» **TASK DETAILS**
Lines from the one with "This screenshot has" through the end of the records, and no others, are what the answer should contain, copied exactly; please keep pictures out.

**** TASK INPUT

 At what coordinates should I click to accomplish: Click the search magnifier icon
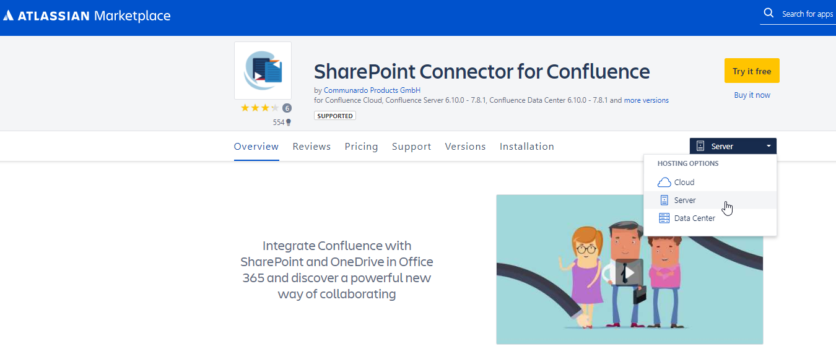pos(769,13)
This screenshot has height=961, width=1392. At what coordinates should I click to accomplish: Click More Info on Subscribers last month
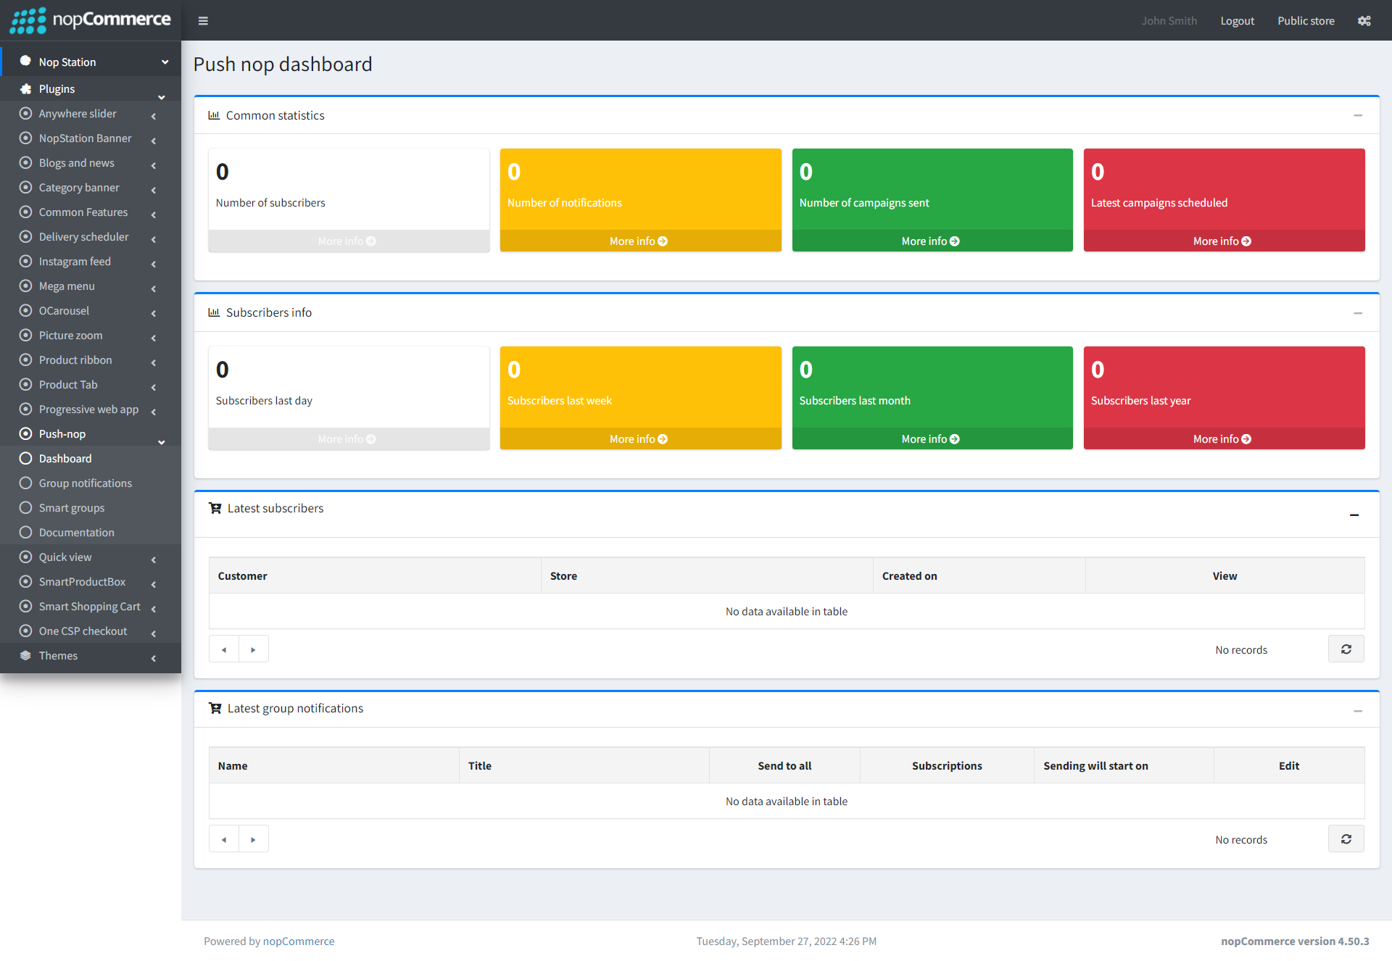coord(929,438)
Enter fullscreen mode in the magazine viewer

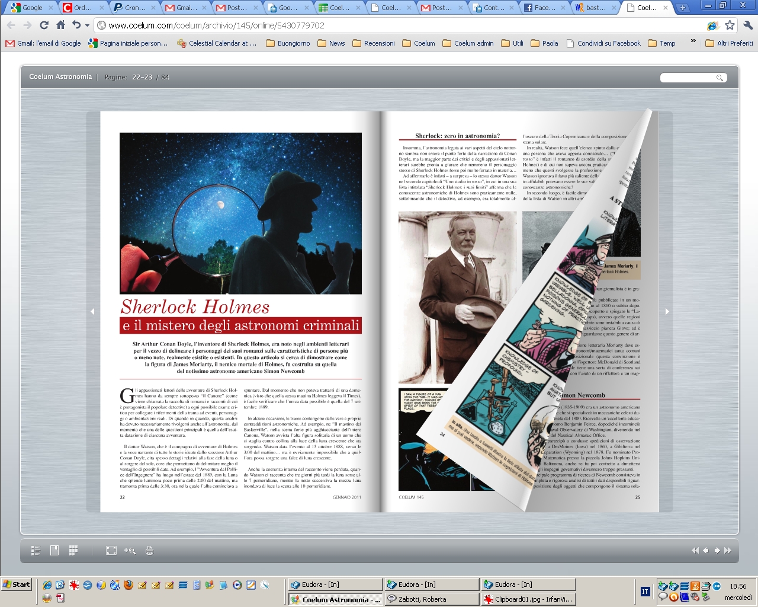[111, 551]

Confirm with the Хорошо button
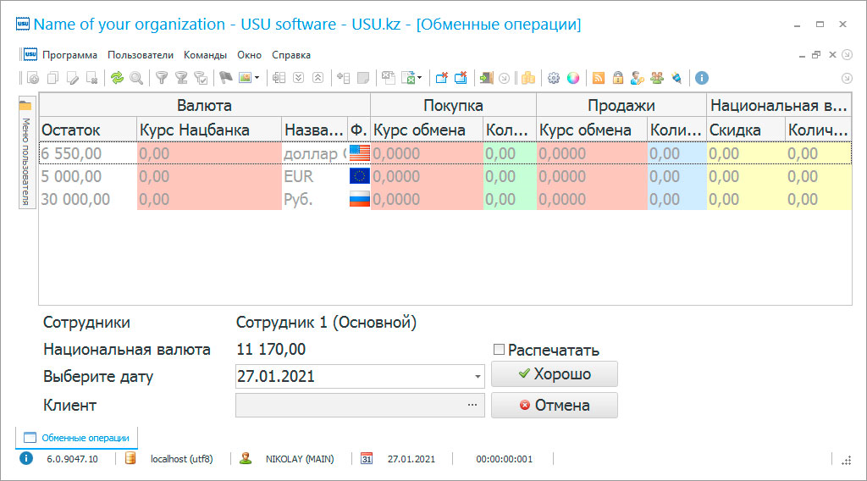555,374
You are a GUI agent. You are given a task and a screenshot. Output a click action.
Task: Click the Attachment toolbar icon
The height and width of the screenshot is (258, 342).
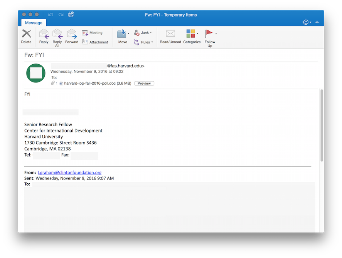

********

» **EXERCISE OUTPUT**
This screenshot has height=961, width=1392. At what coordinates should I click to accomplish: Click More Info on Subscribers last month
coord(929,438)
Enter fullscreen mode in the magazine viewer

[111, 551]

Confirm with the Хорошо button
555,374
You are a GUI agent. You are given a task and a screenshot. Output a click action.
Task: Click the Attachment toolbar icon
The height and width of the screenshot is (258, 342).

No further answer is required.